● What is expected
Reproduce the listing in its entirety. Do not reproduce the pictures.

● Dataset extract
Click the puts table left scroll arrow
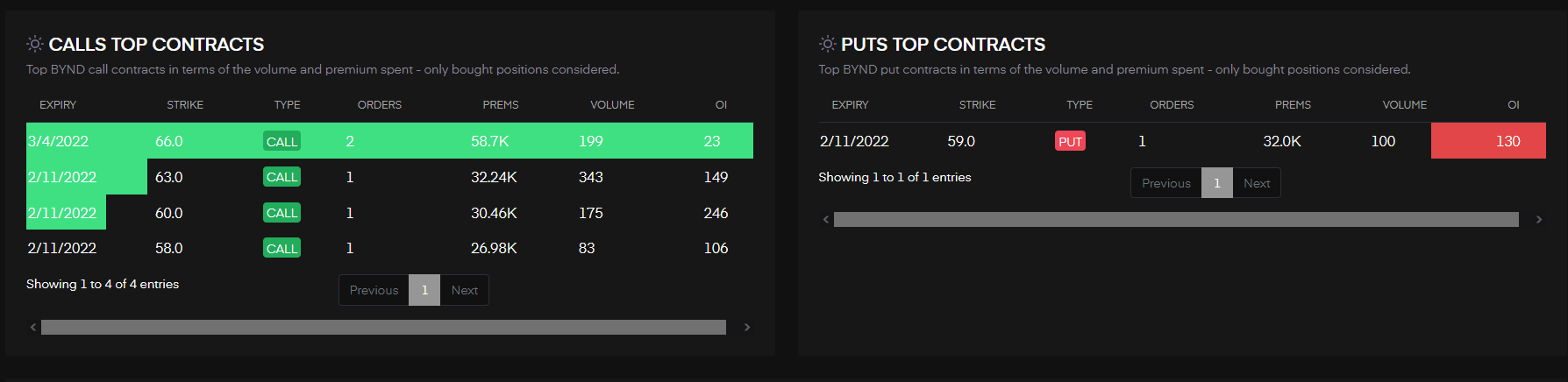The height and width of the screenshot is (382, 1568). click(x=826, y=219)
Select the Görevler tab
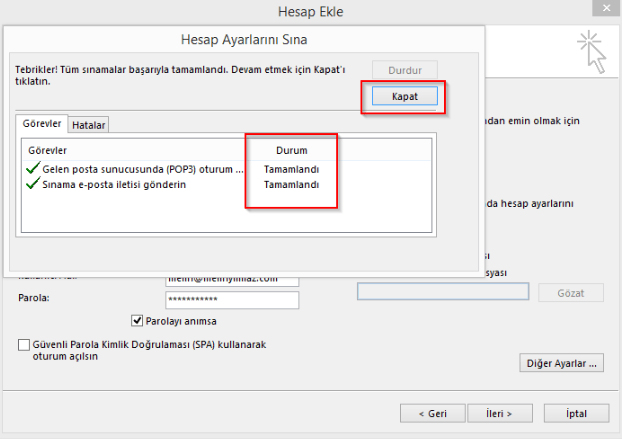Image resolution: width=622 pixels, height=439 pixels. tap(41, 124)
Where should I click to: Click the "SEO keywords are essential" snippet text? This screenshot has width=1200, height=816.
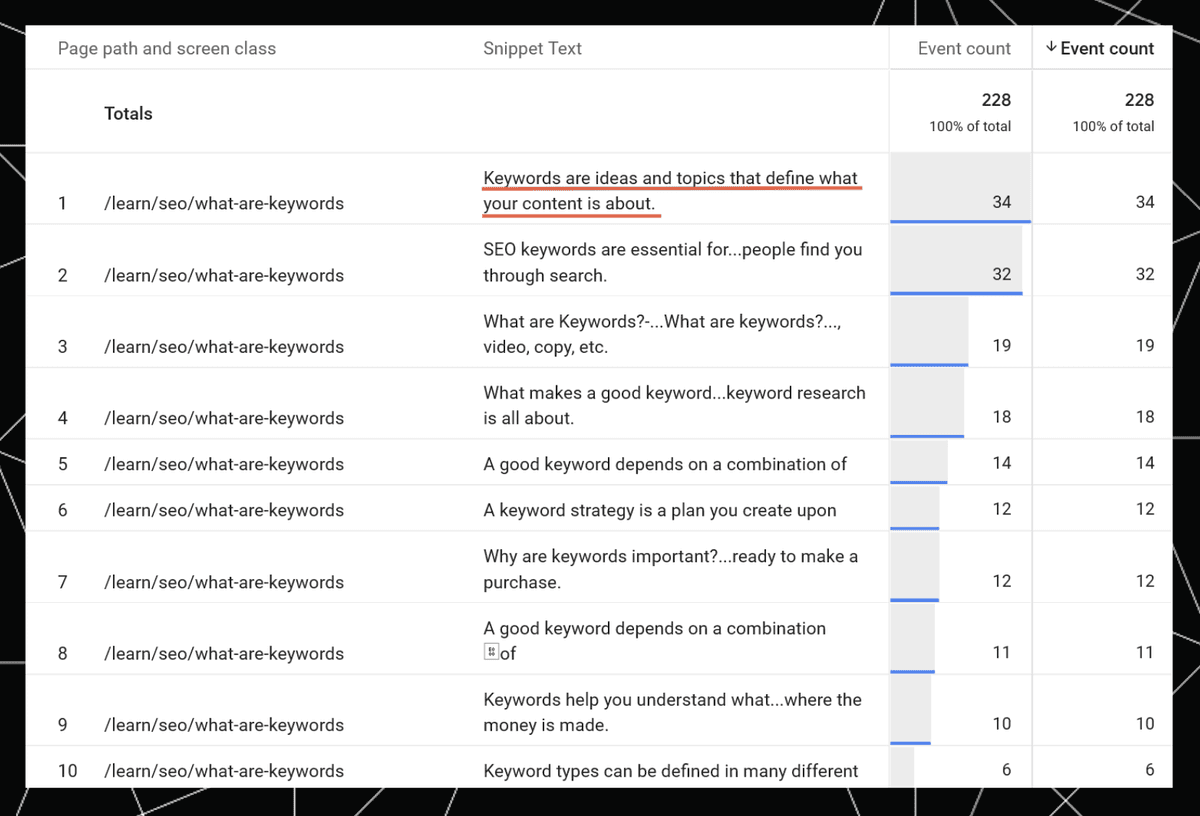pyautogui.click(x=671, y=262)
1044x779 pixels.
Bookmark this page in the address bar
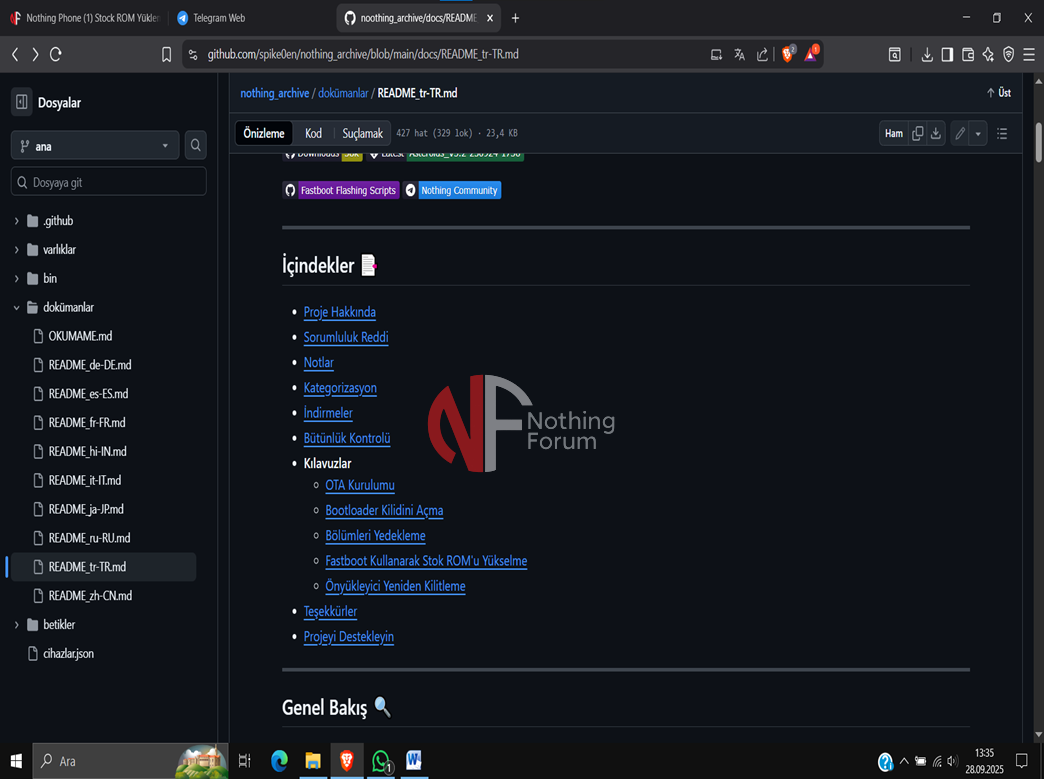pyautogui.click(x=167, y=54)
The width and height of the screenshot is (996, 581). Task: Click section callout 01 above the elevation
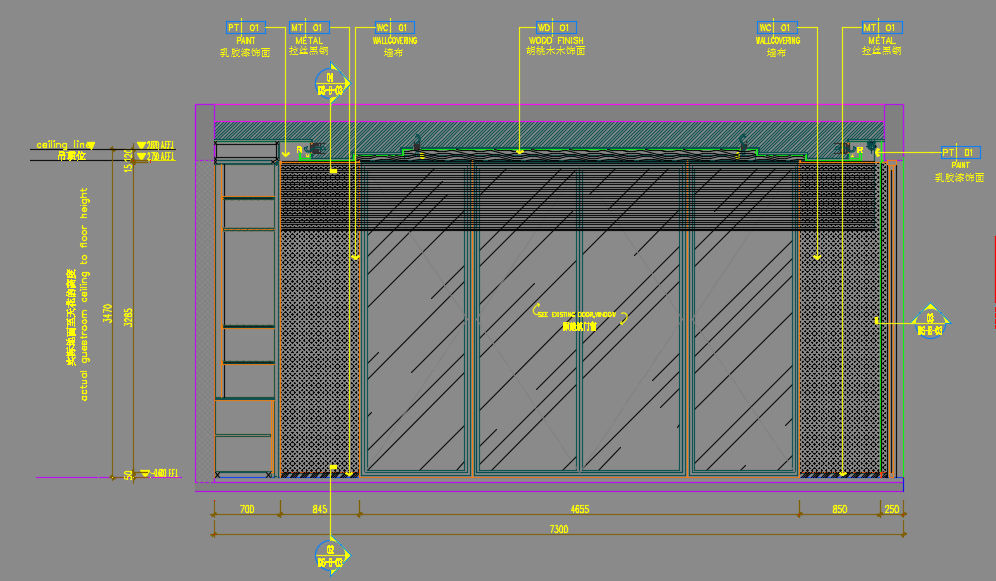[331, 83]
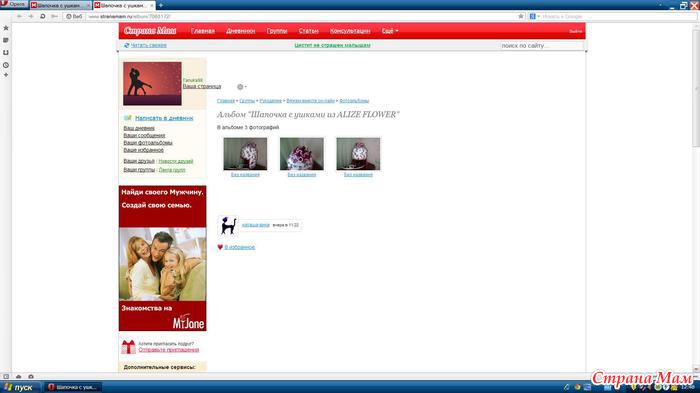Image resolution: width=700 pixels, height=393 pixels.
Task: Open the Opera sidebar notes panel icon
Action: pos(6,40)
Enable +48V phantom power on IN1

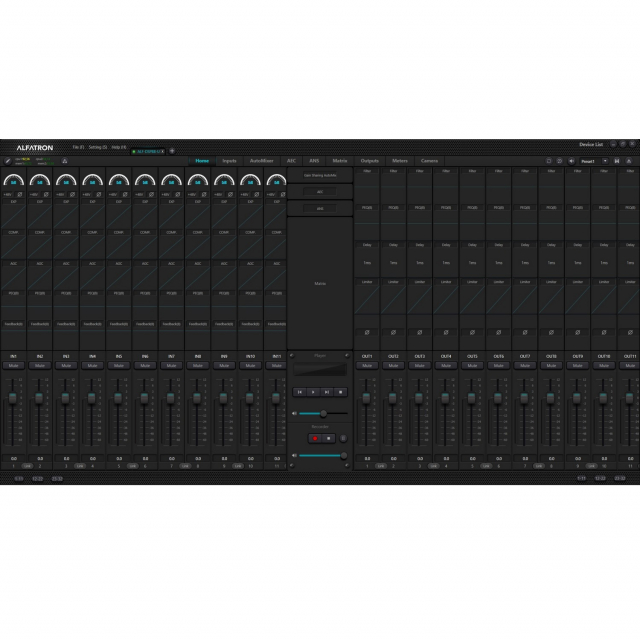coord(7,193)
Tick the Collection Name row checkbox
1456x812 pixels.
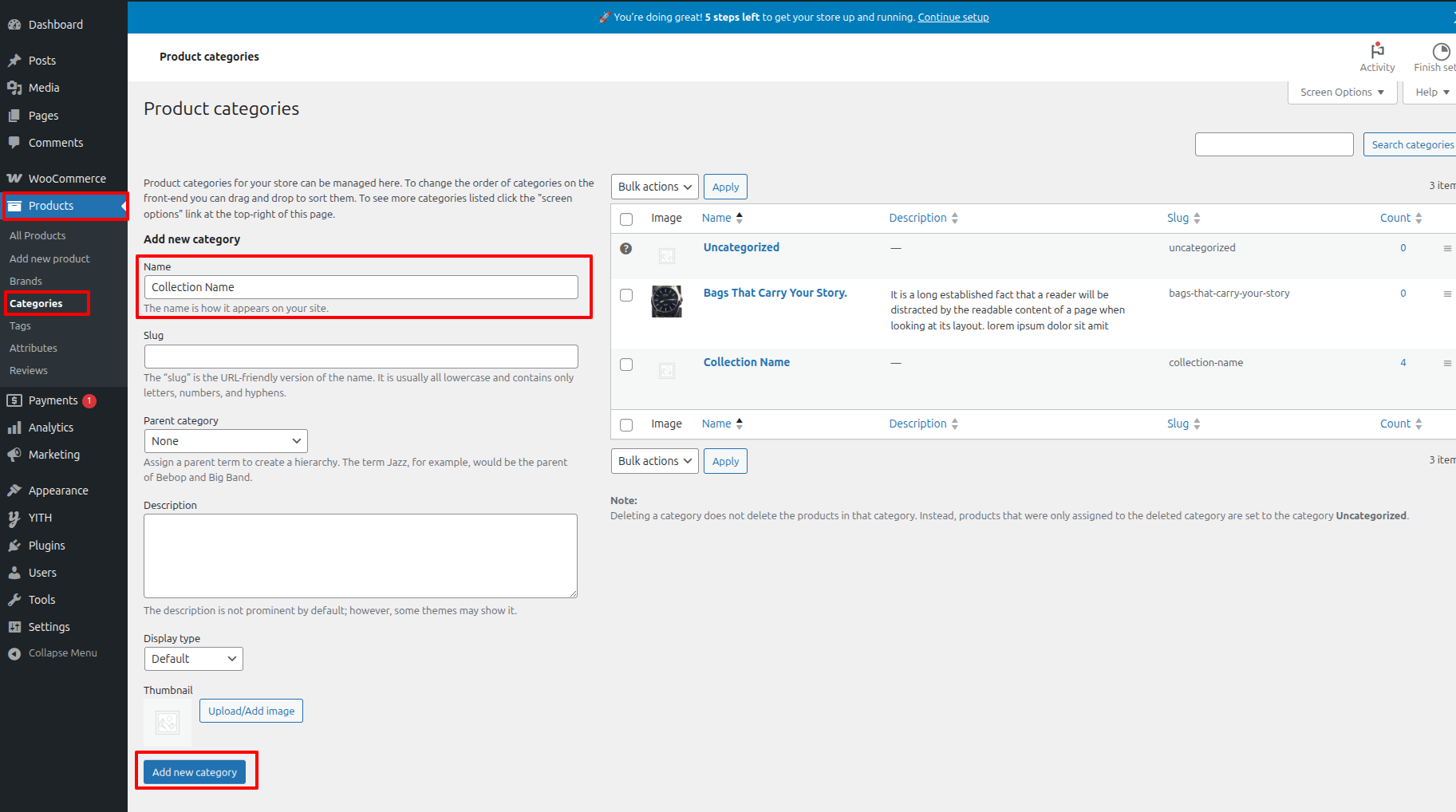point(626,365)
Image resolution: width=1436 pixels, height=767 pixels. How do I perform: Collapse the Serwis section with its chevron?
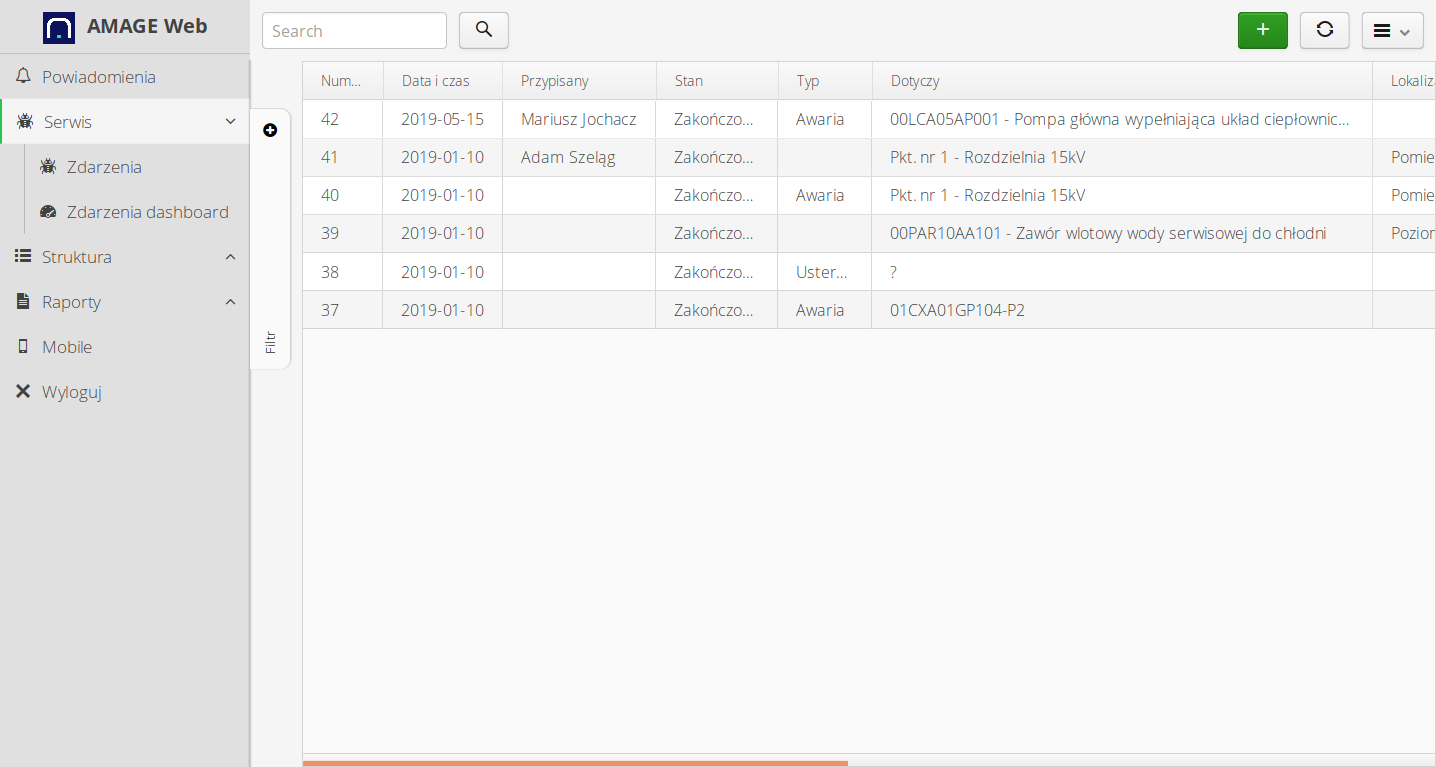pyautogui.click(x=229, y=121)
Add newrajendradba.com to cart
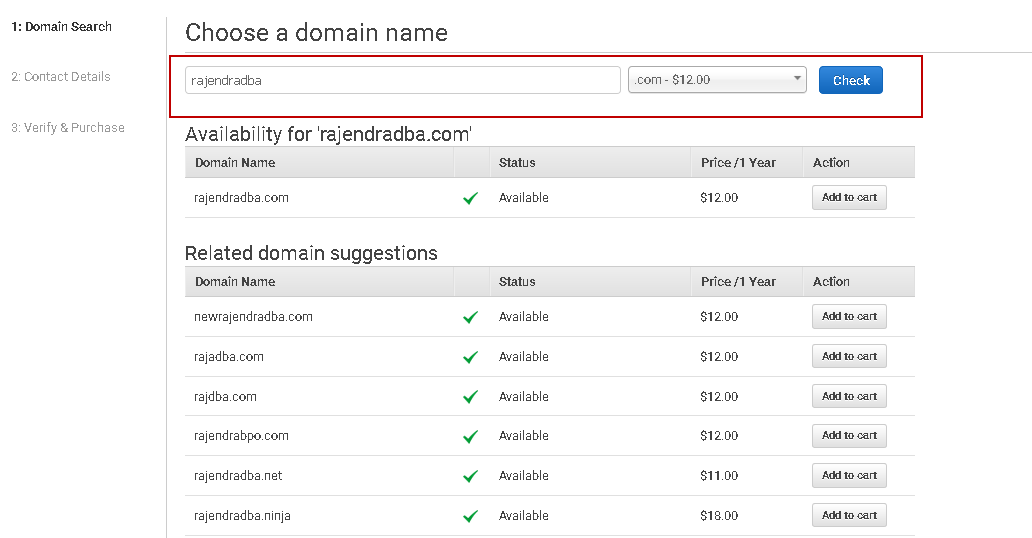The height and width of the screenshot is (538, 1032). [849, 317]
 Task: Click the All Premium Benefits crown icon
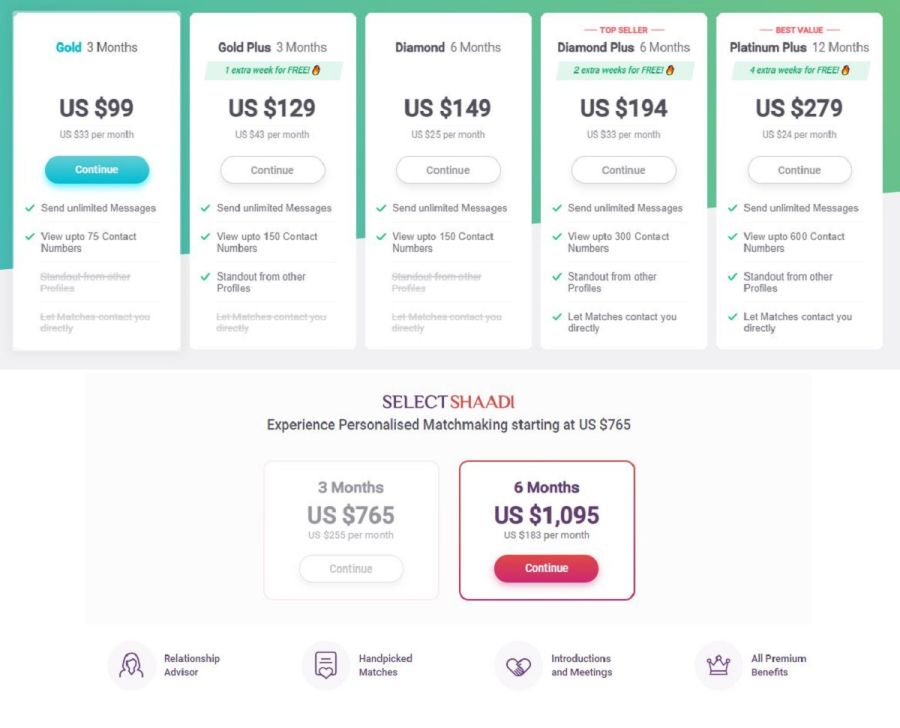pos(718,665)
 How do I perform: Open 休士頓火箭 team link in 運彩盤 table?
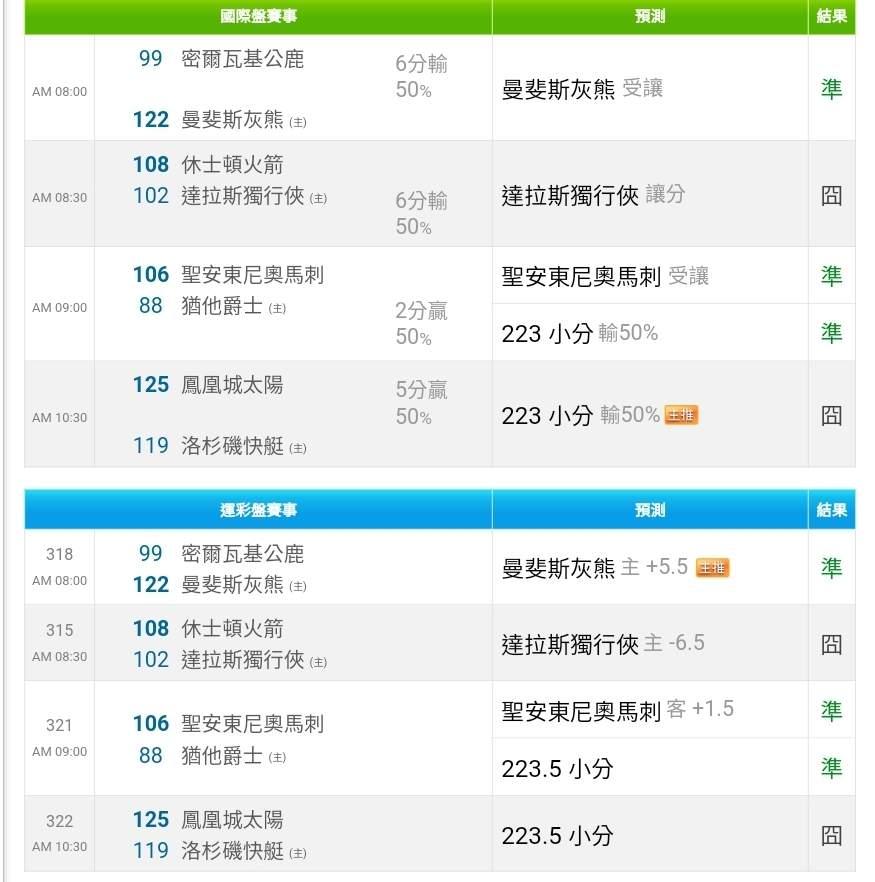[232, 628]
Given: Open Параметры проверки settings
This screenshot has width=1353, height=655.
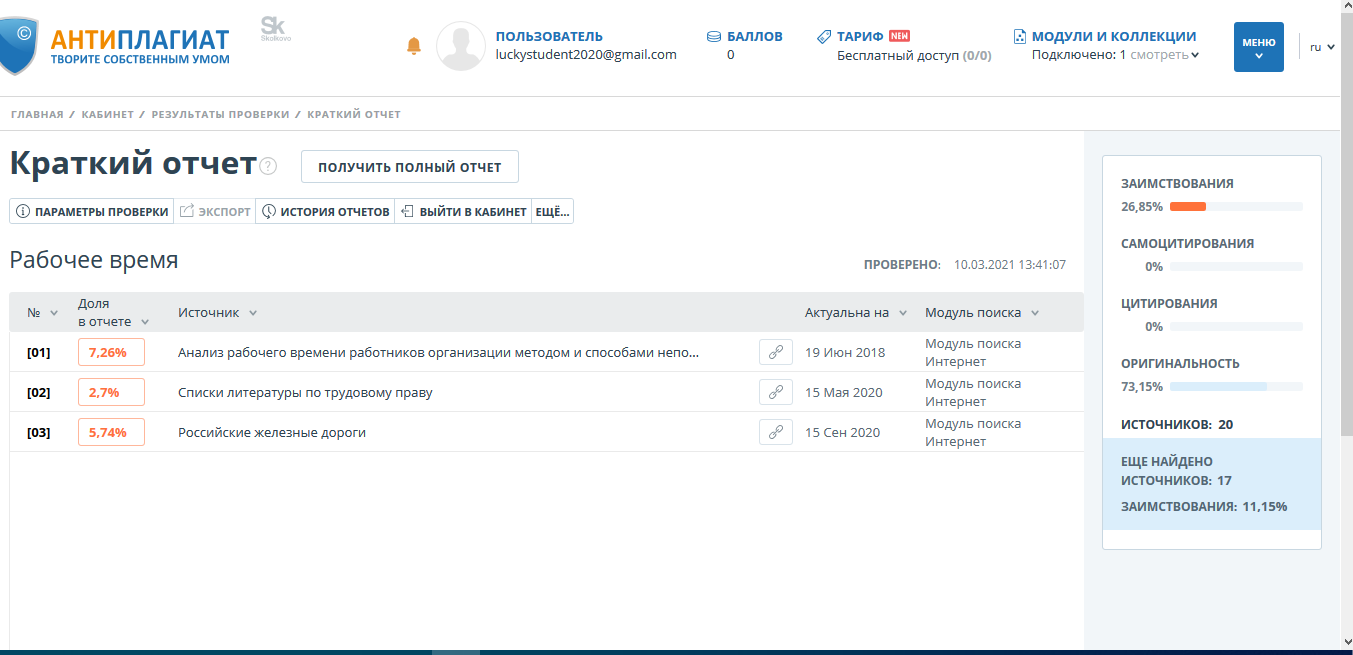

● Reply
Click the puts table left scroll arrow
The height and width of the screenshot is (382, 1568). click(x=826, y=219)
Select the Görevler tab
Image resolution: width=622 pixels, height=439 pixels. tap(41, 124)
Where should I click to: Click the "SEO keywords are essential" snippet text? This screenshot has width=1200, height=816.
pyautogui.click(x=671, y=262)
1044x779 pixels.
Bookmark this page in the address bar
pyautogui.click(x=167, y=54)
The width and height of the screenshot is (996, 581). Task: Click section callout 01 above the elevation
[331, 83]
Image resolution: width=700 pixels, height=393 pixels.
Task: Open the Opera sidebar notes panel icon
Action: pos(6,40)
Enable +48V phantom power on IN1

coord(7,193)
Tick the Collection Name row checkbox
1456x812 pixels.
point(626,365)
Image resolution: width=1436 pixels, height=767 pixels. How do I perform: Collapse the Serwis section with its chevron?
pyautogui.click(x=229, y=121)
Add newrajendradba.com to cart
The height and width of the screenshot is (538, 1032). [849, 317]
 Task: Click the All Premium Benefits crown icon
pos(718,665)
 How do I perform: Open 休士頓火箭 team link in 運彩盤 table?
[232, 628]
Given: Open Параметры проверки settings
This screenshot has width=1353, height=655.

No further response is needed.